_DIRECTION_
Please recast the material from the line containing "The image size" through the end of the material as a Markdown table with the columns Row and Line, numbering each row, skipping blank lines, and leaving out the pictures.

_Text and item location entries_
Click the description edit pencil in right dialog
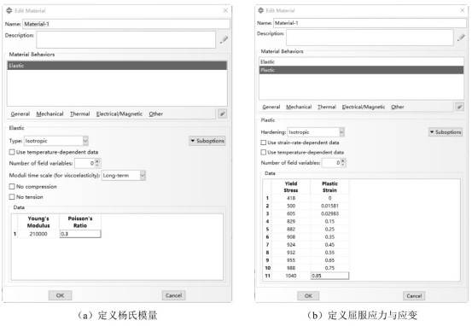 tap(461, 38)
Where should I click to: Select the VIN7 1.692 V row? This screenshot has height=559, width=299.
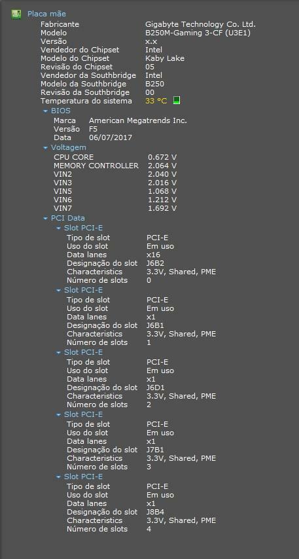pyautogui.click(x=115, y=208)
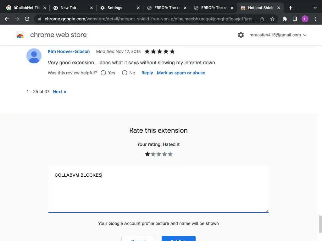322x241 pixels.
Task: Click the share page icon
Action: (262, 19)
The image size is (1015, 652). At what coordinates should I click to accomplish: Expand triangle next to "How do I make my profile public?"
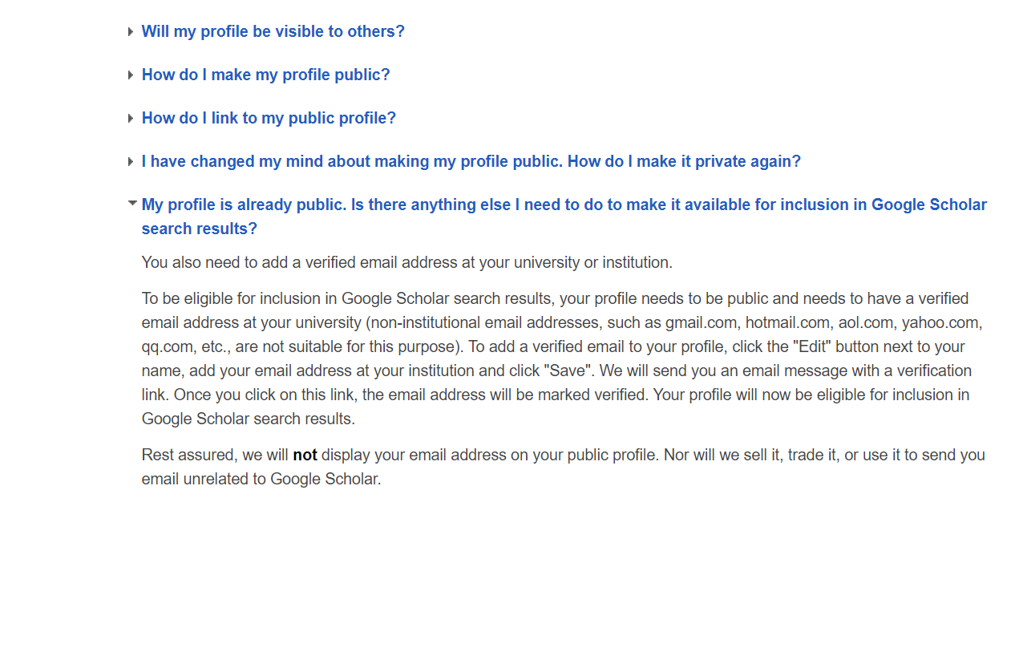[x=131, y=75]
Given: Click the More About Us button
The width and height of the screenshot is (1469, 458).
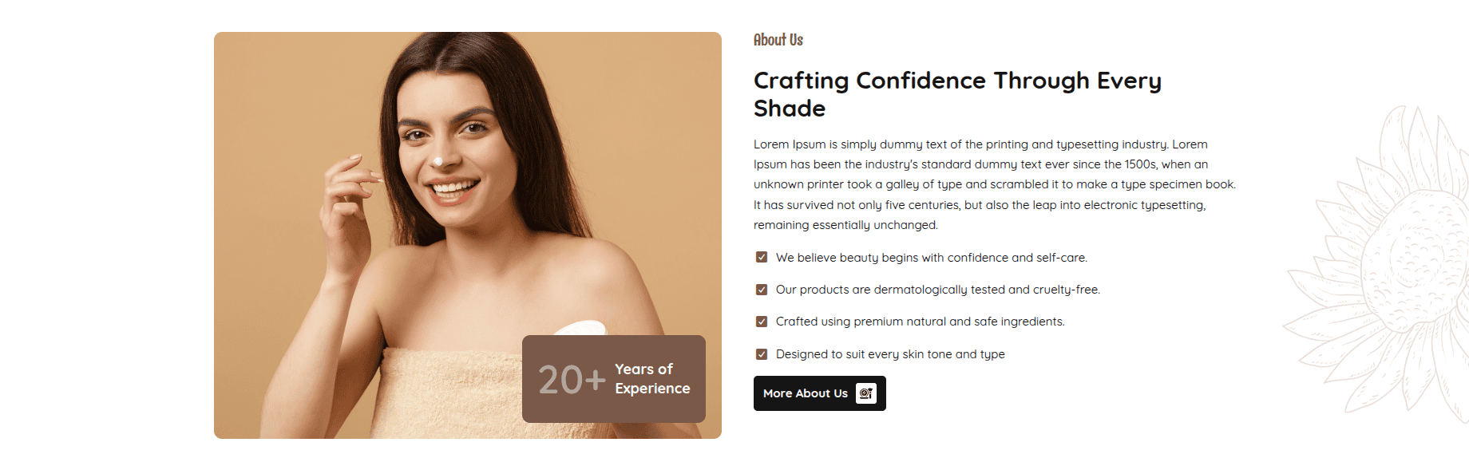Looking at the screenshot, I should pos(806,393).
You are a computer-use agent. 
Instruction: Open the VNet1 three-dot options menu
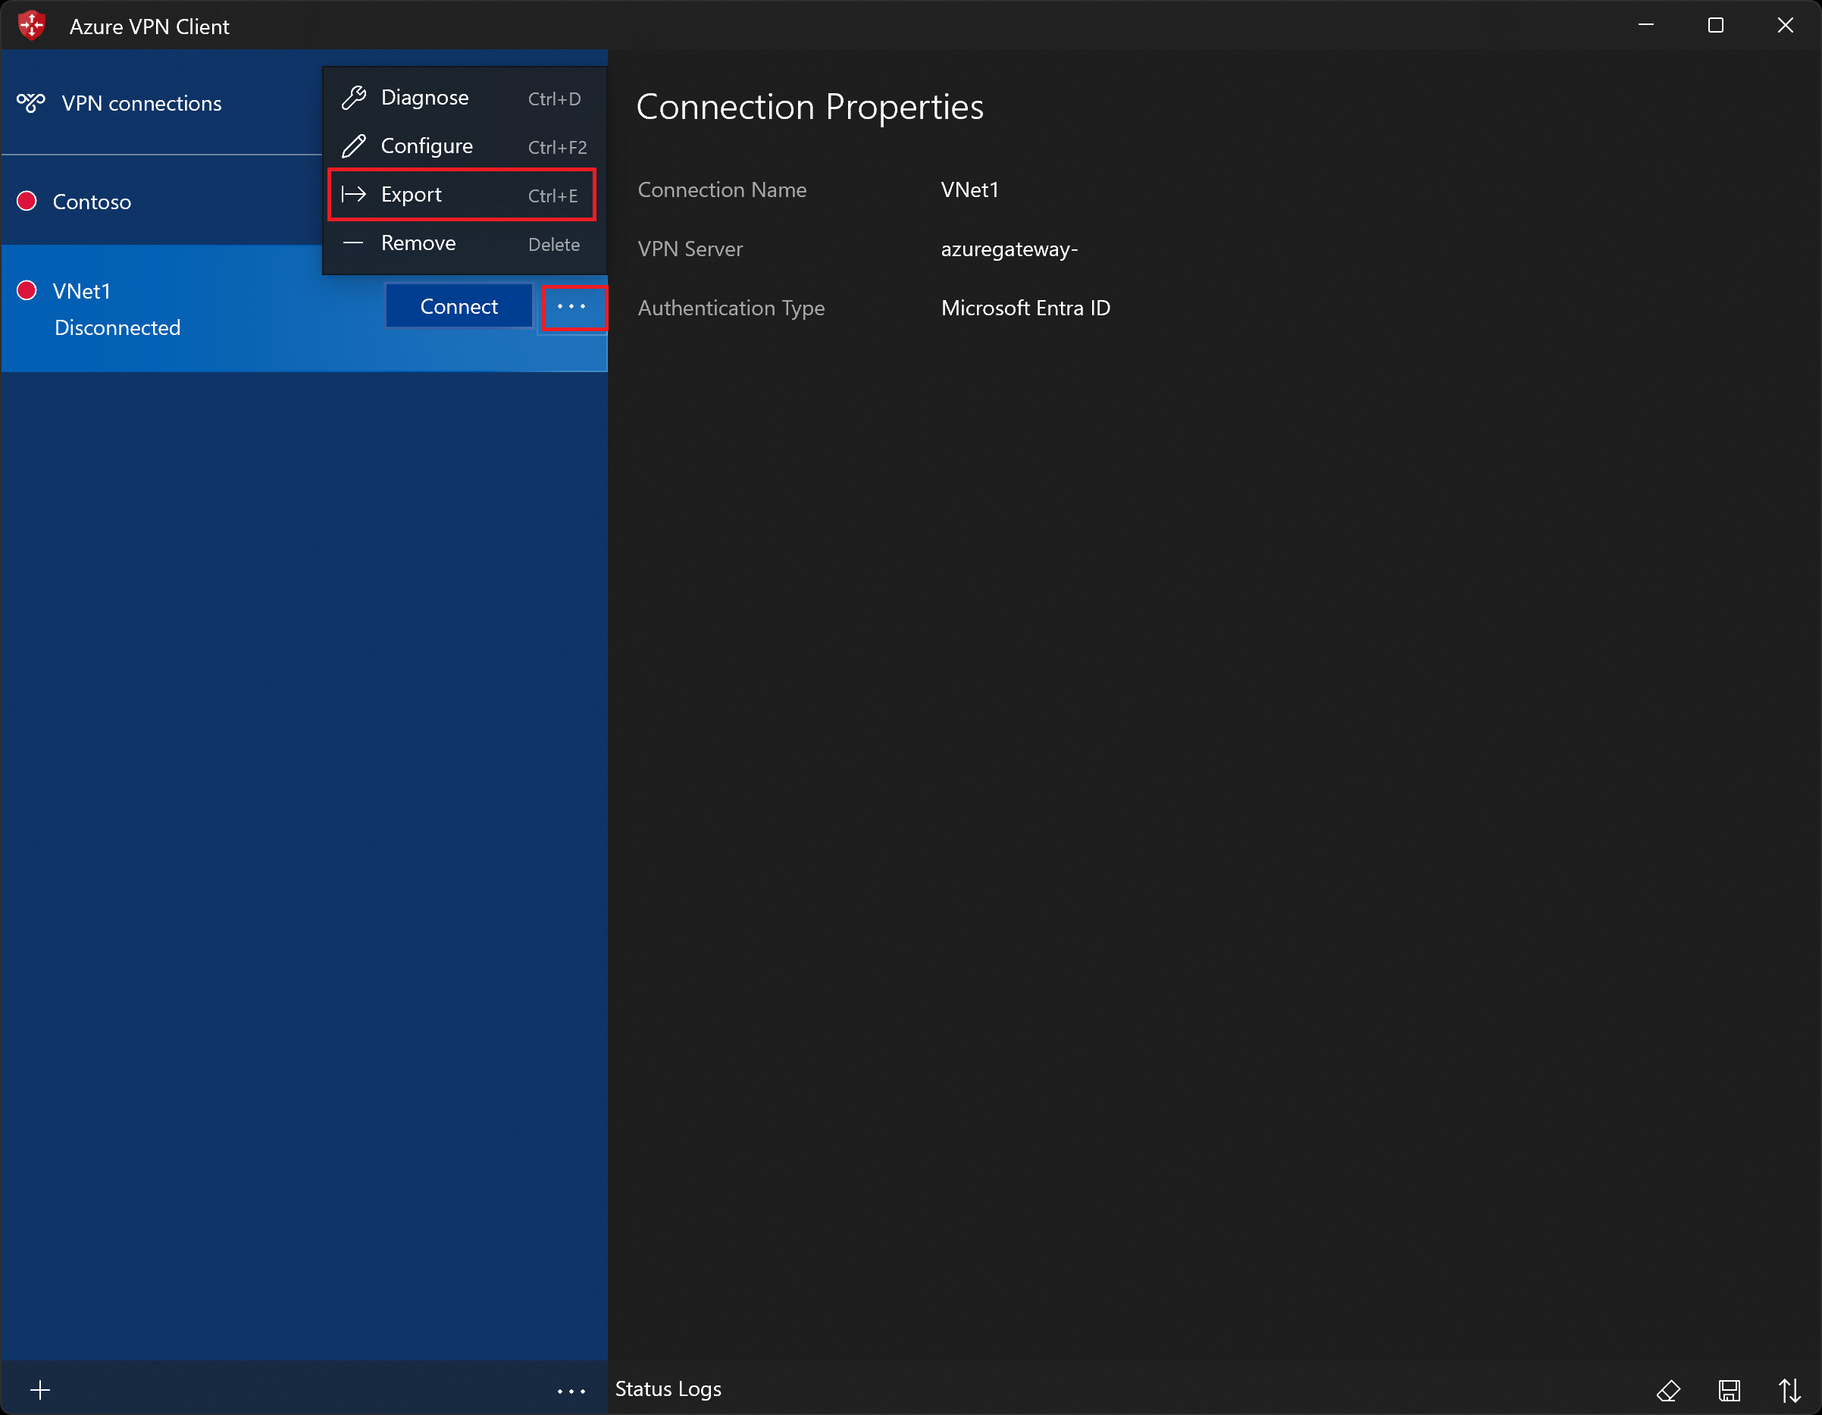572,307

_WORKED SOLUTION_
| Row | Line |
|---|---|
| 1 | The image size is (1015, 652). At what coordinates should I click to accomplish: Expand triangle next to "How do I make my profile public?" |
| 2 | [x=131, y=75] |
| 3 | Given: Click the More About Us button |
| 4 | The width and height of the screenshot is (1469, 458). |
| 5 | Looking at the screenshot, I should pos(806,393). |
| 6 | You are a computer-use agent.  |
| 7 | Instruction: Open the VNet1 three-dot options menu |
| 8 | 572,307 |